Aldous Huxley imagined this world as a dystopia, a terrible distortion of our humanness. We are fast making it a reality.
Amortality, a “state of hopeless agelessness” is now desirable. We want to be taken seriously at 15, to be wealthy, healthy and wise at 35, and to be fit and fabulous at 55 and 75. We are confronted in magazines and movies with men and women in their mid-life whose bodies (we are led to believe) are as flawless as a teenager’s. And our popular culture is full of stories of teenagers and young adults who are smarter and wiser than many of the adults around them.
We have thrown out the assumption that life should be a difficult but rewarding journey of growth, in our attempt to get rid of the inconvenient bathwater of wrinkles and gray hairs.
We seek to have a life that is a constantly ageless experience. Young people borrow to afford the houses and lifestyles that they might otherwise have to save for for decades, and expect to be taken seriously on their first day in a new career. Many older people seek to look the same at 60 that they did at 30, dying hair, resorting to cosmetic surgery and dressing in the same clothes as their children.

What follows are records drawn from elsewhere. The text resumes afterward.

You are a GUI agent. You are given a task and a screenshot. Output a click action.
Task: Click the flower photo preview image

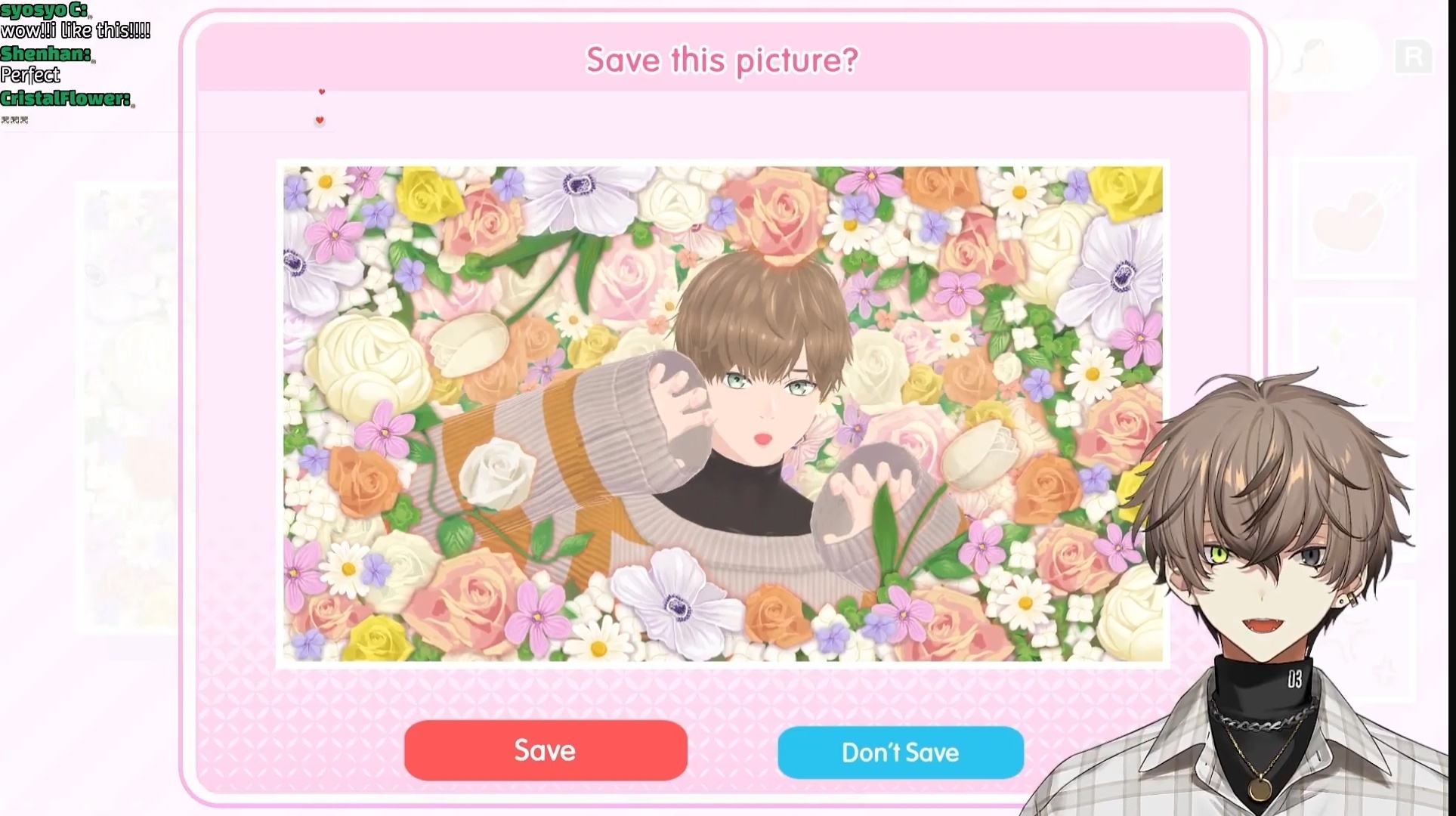[723, 414]
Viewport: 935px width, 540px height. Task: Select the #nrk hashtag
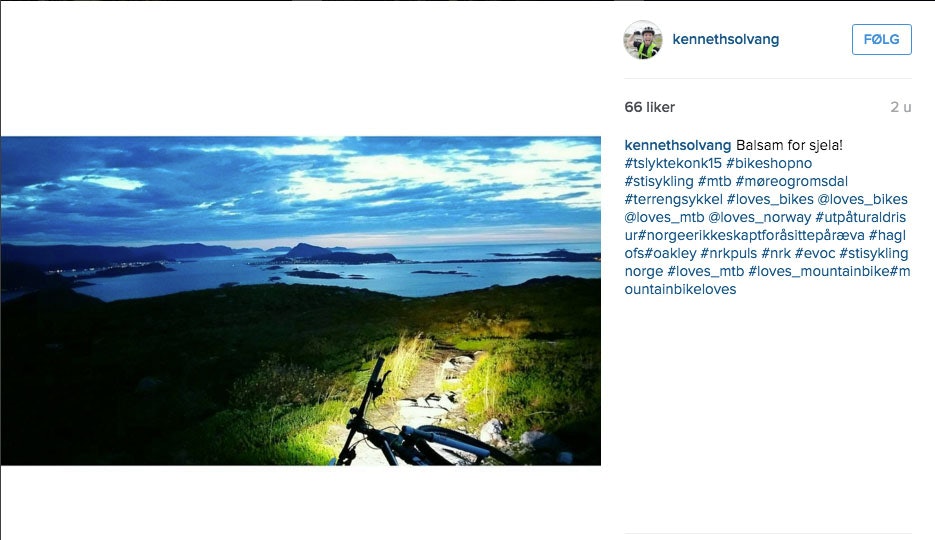(x=776, y=253)
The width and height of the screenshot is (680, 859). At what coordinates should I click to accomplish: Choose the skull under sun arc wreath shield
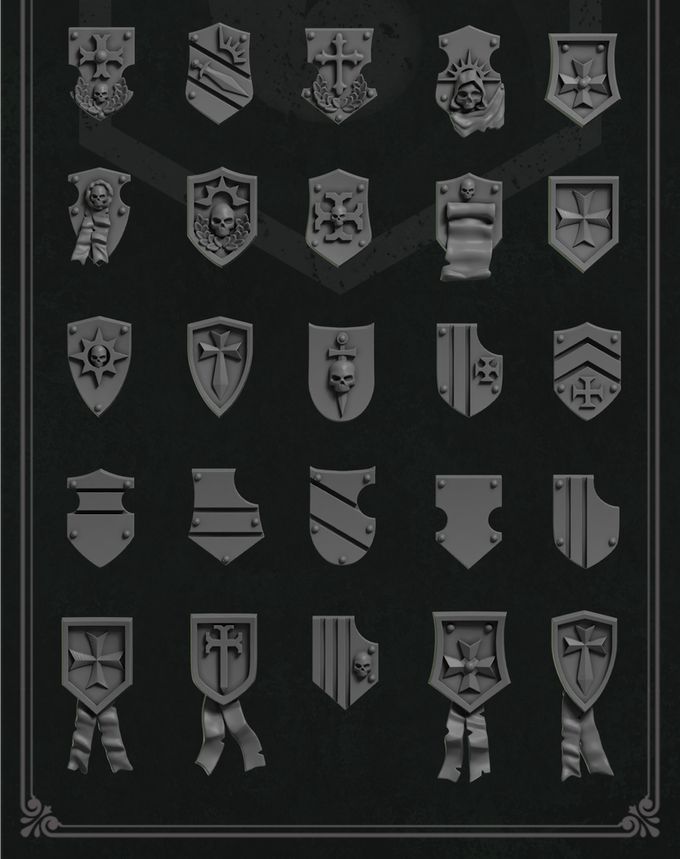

While there is nothing wrong with seeking wisdom, and wanting to look good, our rejection of aging has made us ridiculous. The amortal life is bad fiction, that ends very badly.
Instead, let us embrace age as a dignified part of being human. To know the humility of youth that must learn and the humility of age that is wise in frailty. The diversity of young and old, and the interdependence that it brings, enriches our humanity, and to reject the journey of growing up and growing old, rejects a part of who we are and who we could be.